После утренней прогулки с отцом Джо в то пасхальное воскресенье я сидел в церкви, залитой сквозь алтарные окна солнечным светом — и тут отец Джо оказался прав — слушая, как после каждой фразы пасхального гимна раздается победное «аллилуйя», как льются чистые звуки этой необычной музыки, которая, казалось, вот-вот зазвучит в привычной восточному уху тональности — очередное таинство, исполненное божественного обещания — как вдруг меня словно громом поразило: никакие это не байки. Все так и было, в этом самом измерении, в котором существую я, «здесь и сейчас» или, скорее, «там и тогда».
Пасхальное утро отмечалось всего в тысяча девятьсот двадцать третий раз — цифра, которая получается, если из тысячи девятисот пятидесяти шести вычесть тридцать три, возраст Христа. Вдуматься — умопомрачительная цифра (примерно столько в фунтах приносил в лучшие времена отец), осязаемая, материальная, от нее можно отсчитать назад, прерываясь на сверку курса с маяками истории, отмечавшими Французскую революцию, открытие Америки или падение Рима, и, наконец, дойти до нулевой точки, до того самого раннего утра в городе под названием Иерусалим, все также стоящего на другом конце Средиземного моря.

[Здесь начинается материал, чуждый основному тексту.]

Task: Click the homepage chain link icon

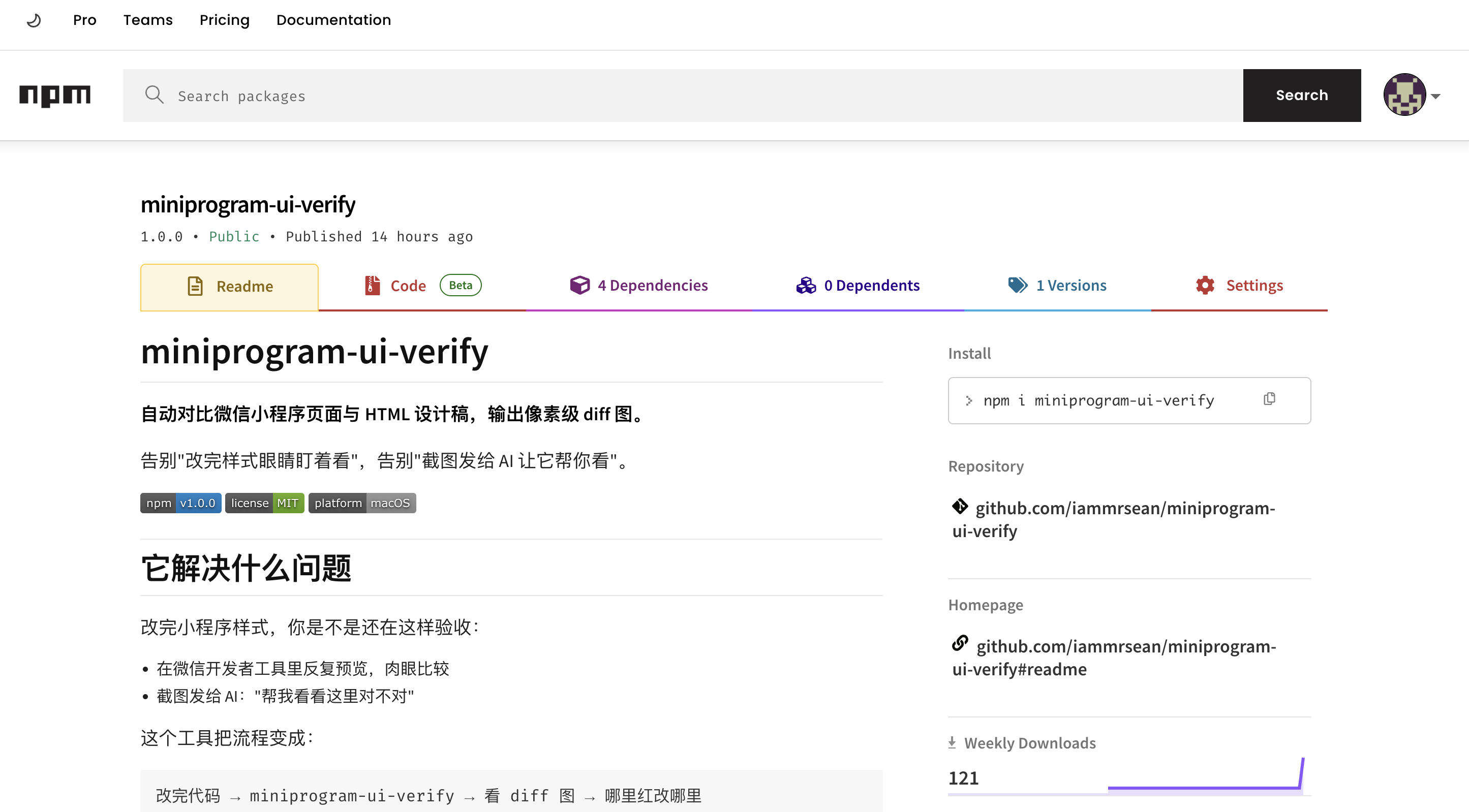Action: coord(960,643)
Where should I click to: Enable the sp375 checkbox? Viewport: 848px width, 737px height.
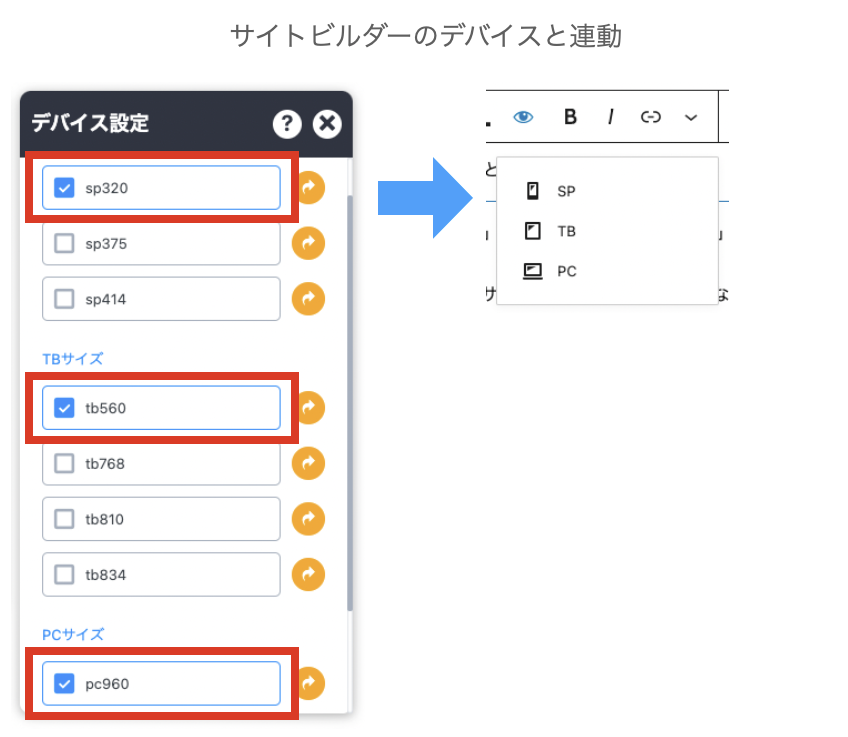(x=65, y=243)
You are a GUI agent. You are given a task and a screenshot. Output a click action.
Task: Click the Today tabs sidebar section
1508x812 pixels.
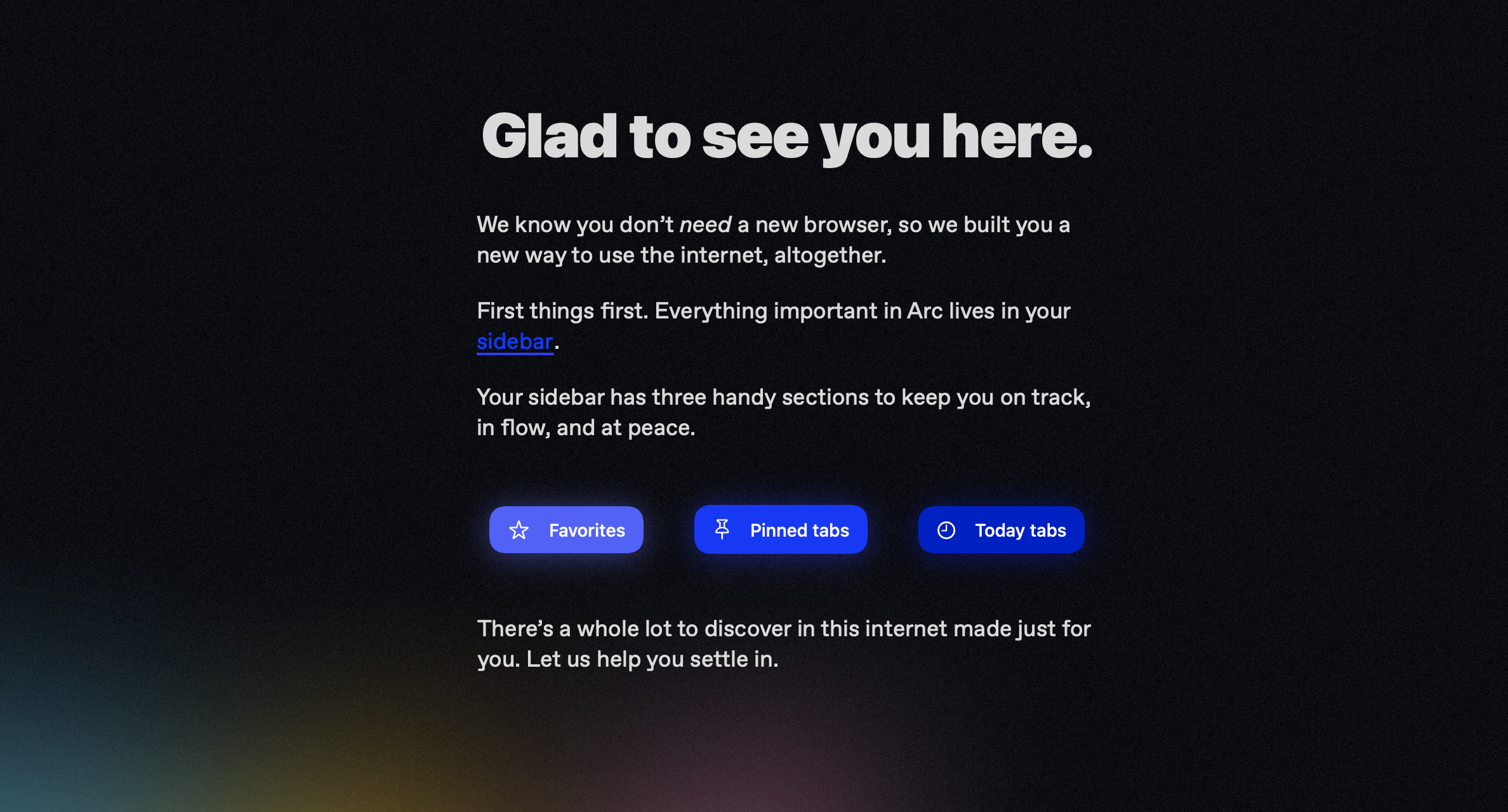point(999,530)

Именно тысячу девятьсот двадцать три утра назад женщина и двое мужчин, метавшиеся в поисках тела своего друга, вдруг натыкаются на… садовника.

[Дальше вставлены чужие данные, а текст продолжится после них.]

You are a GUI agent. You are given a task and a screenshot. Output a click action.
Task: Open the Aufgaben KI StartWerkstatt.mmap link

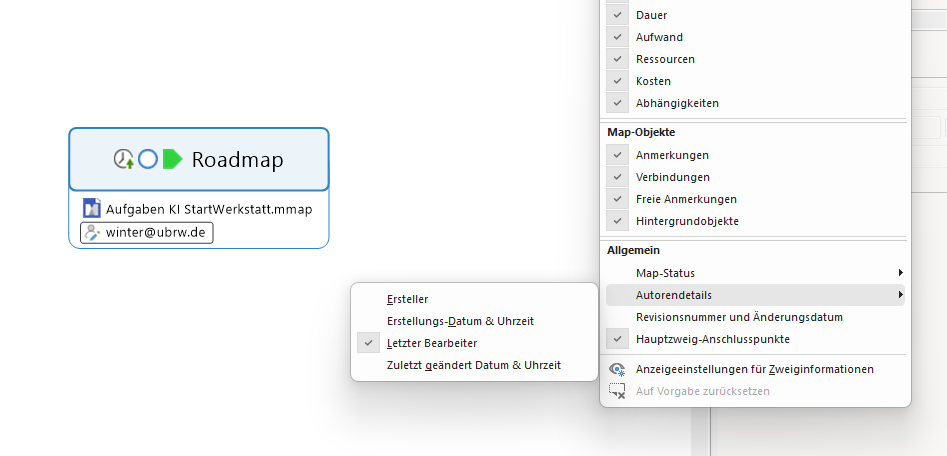(209, 209)
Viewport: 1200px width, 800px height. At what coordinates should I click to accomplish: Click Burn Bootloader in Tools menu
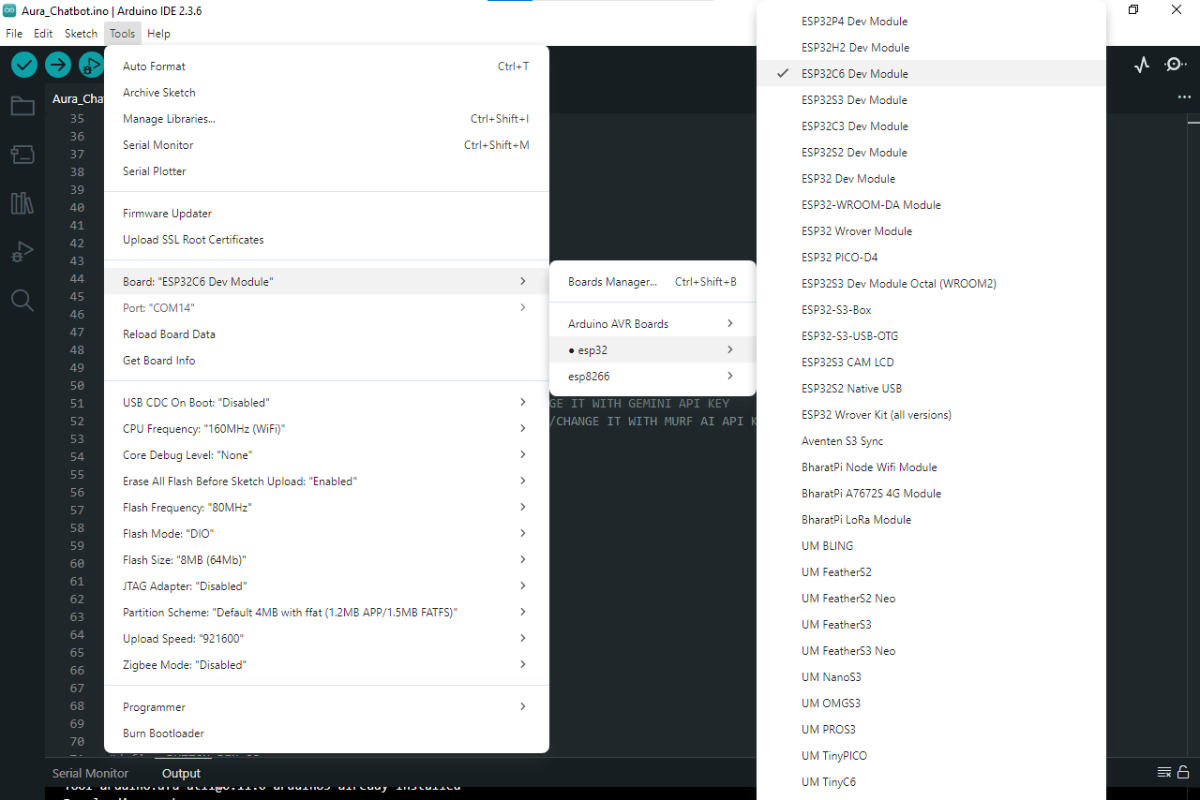click(163, 734)
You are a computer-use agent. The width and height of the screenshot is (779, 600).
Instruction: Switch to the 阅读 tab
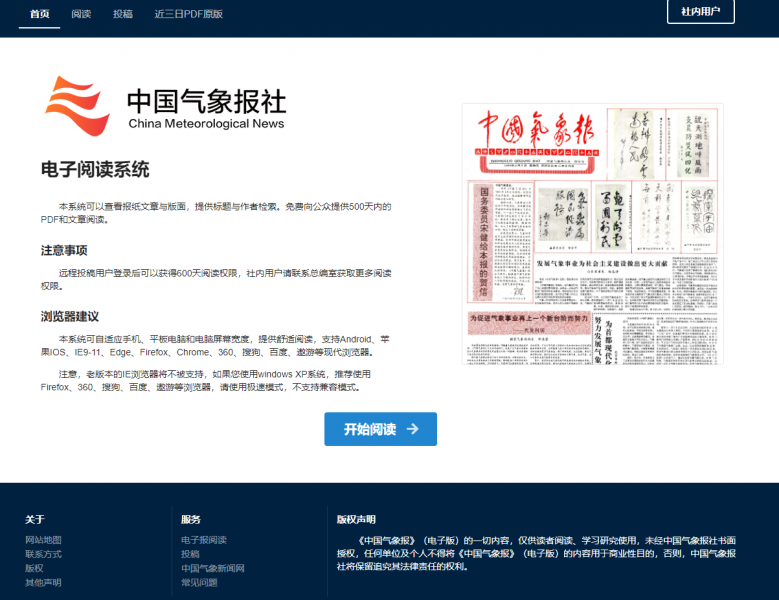coord(81,14)
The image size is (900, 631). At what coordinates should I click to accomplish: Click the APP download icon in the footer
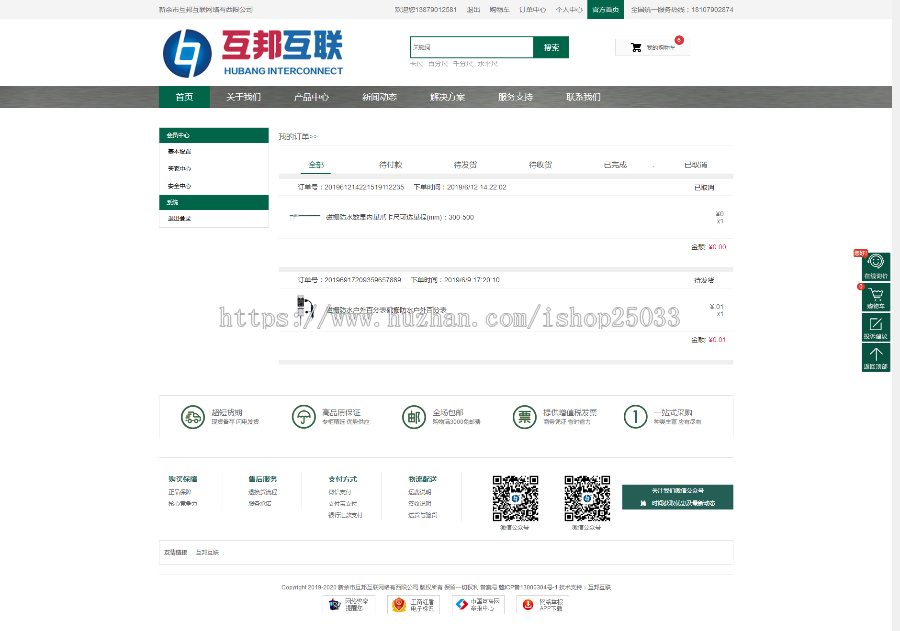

Тут на сцену выходит Христос. Он оказывается не просто героем какой-нибудь там лихо закрученной небылицы или quod erat demonstrandum[14] стройного силлогизма и даже не благообразной звездой мыльной оперы посреди слащавых статуй, но человеком живым, вполне возможно, что и не лишенным странностей, совсем как отец Джо — в потрепанном одеянии, изливающим в мир доброту и покой, в огромных сандалиях, смешным, с большим носом или ушами, тем, кого запросто можно спутать с садовником, человеком, в самом деле имевшим место, всамделишным, который ходит, говорит, ест, пьет, испражняется, мочится, совсем как мы, в повседневном чуде обычного человеческого тела.

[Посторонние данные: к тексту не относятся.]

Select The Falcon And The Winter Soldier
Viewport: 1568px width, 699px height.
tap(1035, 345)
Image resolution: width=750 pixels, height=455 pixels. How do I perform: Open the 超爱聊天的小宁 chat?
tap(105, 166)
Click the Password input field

А что если этот заурядный человек неким беспрецедентным образом прикоснулся к божественному, сам стал божественным (теперь, после знакомства с отцом Джо это не казалось мне скандальным заявлением)? Что если история с воскресением окажется всамделишной? Что если это не россказни на потеху толпе, а реальное событие на нашей планете, произошедшее всего однажды в доказательство того, что смерть это еще не конец, что воскресший — тот самый, за кого он себя и выдавал? Тогда мир, да и вся вселенная совершенно изменятся. Истинное добро станет возможным уже в этой жизни, как, впрочем, и явное, не требующее доказательств зло.
И если правдива часть, почему не может быть правдой целое? Силовые линии на схеме Бена, тянувшиеся ко всем остальным Великим Учениям, вышли из тени, заиграв красками. В монастырской церкви величественные звуки латинской мессы достигали своего апогея в одном из таких учений, Пресуществлении; вскоре хрупкая, из муки и воды облатка станет телом Христовым, заключая в мельчайшей частице своей бесконечные измерения того, что выходит за пределы горизонтов, вселенных, всего сущего.